Le 6 mai 2024, Getlink célébrera un anniversaire historique. Le tunnel sous la Manche fêtera ce jour-là ses 30 ans. Le 6 mai 1994, la reine Élisabeth II était au côté de François Mitterrand pour inaugurer à Coquelles, dans le Pas-de-Calais, une infrastructure qui demeure unique au monde, avec ses 50,5 kilomètres de tunnel. Un chantier de six ans pour un coût total de 100 milliards de francs (15 milliards d'euros), bien plus que les 50 milliards de francs (4,3 milliards d'euros) estimés initialement.
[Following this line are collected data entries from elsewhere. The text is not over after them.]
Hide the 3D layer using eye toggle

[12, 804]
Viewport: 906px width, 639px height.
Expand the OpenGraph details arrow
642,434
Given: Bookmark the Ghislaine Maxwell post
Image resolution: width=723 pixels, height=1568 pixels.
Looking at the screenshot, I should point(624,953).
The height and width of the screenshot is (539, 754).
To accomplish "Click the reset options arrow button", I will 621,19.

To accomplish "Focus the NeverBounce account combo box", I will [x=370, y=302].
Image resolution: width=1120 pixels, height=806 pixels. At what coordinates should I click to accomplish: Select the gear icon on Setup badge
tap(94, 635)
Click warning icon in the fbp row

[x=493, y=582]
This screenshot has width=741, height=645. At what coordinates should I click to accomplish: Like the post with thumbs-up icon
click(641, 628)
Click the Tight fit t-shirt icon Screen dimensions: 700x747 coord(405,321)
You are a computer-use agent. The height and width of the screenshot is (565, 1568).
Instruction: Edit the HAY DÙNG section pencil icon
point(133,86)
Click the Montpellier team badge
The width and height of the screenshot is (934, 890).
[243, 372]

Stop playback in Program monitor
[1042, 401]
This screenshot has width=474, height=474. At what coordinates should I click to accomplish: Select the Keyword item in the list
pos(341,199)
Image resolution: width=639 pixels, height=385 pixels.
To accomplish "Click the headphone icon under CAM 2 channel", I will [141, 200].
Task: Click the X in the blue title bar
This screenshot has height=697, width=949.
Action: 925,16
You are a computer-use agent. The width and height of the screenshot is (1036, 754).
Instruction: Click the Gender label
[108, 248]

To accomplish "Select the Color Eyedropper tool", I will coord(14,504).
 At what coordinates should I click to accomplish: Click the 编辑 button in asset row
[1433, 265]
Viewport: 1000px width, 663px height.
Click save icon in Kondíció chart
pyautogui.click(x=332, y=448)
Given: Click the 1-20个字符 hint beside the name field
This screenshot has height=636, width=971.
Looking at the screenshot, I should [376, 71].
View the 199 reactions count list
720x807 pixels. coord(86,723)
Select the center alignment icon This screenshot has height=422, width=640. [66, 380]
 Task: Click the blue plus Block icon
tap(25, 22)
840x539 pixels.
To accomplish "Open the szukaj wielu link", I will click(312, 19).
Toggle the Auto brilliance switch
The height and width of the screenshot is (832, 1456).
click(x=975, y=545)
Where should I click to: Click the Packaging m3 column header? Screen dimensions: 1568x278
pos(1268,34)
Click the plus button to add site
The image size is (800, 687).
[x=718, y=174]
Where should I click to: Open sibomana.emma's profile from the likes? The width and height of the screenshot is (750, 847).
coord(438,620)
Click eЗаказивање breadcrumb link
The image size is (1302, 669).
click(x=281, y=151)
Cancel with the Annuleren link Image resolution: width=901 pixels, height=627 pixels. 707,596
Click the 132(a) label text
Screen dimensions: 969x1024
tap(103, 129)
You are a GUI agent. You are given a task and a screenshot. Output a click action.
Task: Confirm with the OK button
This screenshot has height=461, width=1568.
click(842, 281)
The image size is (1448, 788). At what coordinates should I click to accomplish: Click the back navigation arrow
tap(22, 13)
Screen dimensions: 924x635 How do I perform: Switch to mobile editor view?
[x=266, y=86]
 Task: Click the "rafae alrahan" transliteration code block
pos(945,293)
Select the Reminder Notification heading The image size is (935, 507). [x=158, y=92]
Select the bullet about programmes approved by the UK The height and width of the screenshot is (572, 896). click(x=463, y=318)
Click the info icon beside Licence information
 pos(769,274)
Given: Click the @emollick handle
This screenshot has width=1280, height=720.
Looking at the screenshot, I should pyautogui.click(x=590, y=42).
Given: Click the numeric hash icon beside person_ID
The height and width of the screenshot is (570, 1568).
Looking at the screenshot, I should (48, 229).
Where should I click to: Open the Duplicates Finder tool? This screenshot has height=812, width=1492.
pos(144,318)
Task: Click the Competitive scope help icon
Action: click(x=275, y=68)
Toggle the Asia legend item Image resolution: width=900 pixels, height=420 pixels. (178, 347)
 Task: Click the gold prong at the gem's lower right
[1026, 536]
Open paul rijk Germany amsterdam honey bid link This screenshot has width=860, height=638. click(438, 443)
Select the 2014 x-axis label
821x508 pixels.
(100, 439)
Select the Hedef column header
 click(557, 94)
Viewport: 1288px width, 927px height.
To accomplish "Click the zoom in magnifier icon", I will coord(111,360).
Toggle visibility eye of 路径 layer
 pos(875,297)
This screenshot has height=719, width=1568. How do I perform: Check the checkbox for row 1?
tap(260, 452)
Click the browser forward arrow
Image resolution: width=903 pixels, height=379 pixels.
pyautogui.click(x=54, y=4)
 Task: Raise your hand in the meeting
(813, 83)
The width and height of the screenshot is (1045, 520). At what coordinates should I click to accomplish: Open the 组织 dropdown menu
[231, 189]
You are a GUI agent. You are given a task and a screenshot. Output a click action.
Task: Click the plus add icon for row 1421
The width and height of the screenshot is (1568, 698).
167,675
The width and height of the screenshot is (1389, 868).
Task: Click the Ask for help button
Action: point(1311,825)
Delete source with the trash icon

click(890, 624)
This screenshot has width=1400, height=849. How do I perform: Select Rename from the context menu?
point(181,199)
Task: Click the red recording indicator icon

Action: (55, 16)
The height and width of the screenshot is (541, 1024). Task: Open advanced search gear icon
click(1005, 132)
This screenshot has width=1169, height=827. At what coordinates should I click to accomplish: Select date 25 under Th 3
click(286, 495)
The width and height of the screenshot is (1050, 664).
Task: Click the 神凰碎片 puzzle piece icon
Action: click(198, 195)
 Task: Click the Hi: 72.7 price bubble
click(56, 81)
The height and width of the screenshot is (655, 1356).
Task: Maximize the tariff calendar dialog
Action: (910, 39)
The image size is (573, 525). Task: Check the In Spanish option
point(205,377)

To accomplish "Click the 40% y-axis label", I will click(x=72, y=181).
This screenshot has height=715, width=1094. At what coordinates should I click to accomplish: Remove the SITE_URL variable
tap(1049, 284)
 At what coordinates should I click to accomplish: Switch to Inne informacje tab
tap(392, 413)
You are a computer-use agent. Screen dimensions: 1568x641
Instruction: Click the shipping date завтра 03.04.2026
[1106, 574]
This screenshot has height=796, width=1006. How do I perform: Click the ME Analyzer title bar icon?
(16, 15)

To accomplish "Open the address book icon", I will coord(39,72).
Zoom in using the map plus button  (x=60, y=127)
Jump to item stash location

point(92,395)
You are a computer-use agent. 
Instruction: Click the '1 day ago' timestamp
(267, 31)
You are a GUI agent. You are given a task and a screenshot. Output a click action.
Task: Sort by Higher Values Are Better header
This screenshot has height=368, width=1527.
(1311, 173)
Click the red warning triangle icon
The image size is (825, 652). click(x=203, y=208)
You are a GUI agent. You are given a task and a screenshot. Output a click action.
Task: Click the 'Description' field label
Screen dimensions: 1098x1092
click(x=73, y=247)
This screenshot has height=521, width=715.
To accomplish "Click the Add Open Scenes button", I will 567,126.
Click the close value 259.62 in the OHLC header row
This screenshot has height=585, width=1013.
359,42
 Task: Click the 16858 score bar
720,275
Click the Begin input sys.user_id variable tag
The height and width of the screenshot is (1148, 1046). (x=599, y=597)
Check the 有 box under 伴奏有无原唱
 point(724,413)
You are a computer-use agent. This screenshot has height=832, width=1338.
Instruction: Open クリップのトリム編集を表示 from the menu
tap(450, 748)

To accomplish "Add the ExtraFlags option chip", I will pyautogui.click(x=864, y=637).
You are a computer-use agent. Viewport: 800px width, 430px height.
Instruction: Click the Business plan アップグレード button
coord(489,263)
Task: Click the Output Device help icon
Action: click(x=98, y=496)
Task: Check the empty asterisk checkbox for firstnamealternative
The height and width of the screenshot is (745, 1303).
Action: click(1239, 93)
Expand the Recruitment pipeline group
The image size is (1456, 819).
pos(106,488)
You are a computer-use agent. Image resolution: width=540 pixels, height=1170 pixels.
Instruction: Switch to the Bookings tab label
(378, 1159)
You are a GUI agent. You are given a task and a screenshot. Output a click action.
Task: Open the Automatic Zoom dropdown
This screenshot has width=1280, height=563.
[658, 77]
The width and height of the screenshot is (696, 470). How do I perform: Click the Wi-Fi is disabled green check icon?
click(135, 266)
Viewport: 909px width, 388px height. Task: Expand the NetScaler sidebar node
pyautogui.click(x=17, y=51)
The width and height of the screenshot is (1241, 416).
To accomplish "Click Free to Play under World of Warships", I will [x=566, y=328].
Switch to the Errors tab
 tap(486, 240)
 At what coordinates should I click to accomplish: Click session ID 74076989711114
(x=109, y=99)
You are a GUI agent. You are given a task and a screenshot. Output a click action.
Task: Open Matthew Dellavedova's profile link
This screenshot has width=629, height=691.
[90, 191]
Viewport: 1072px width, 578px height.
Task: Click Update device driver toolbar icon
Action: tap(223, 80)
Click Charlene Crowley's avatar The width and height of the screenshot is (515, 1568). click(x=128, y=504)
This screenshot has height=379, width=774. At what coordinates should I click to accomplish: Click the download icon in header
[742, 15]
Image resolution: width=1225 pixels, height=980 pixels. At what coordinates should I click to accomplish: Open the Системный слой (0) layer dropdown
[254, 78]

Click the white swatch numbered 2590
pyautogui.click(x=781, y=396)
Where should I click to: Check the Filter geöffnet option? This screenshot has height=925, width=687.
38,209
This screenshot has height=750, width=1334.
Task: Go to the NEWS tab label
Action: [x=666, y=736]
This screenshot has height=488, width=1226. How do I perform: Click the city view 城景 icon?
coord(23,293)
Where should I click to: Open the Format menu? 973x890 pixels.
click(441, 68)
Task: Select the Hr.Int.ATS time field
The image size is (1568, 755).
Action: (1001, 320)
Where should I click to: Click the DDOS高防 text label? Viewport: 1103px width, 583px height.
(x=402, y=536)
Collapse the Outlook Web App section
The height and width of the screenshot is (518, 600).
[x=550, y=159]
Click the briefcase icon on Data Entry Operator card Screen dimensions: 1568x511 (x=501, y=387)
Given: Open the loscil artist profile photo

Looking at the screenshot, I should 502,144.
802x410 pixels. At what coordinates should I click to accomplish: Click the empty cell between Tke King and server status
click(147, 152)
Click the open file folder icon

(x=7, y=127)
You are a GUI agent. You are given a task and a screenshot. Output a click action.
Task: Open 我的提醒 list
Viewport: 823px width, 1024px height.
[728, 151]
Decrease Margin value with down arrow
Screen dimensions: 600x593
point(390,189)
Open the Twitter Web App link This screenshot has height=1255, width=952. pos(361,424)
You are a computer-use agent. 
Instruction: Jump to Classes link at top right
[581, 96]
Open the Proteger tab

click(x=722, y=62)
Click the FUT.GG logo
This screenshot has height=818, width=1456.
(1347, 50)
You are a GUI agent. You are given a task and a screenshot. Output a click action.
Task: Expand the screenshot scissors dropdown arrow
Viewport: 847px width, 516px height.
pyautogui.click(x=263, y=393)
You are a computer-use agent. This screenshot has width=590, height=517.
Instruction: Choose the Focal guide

Depuis, Eurotunnel - devenu Getlink en 2017 - en a vu de toutes les couleurs. Endettement trop lourd, plans de sauvetage à répétition, augmentations de capital successives... L'entreprise a même frôlé la faillite en 2007, rescapée in extremis grâce à une réduction massive de sa dette. Dirigé depuis 2020 par Yann Leriche, un X-Ponts de 50 ans passé par Transdev et Bombardier, Getlink est désormais nettement bénéficiaire.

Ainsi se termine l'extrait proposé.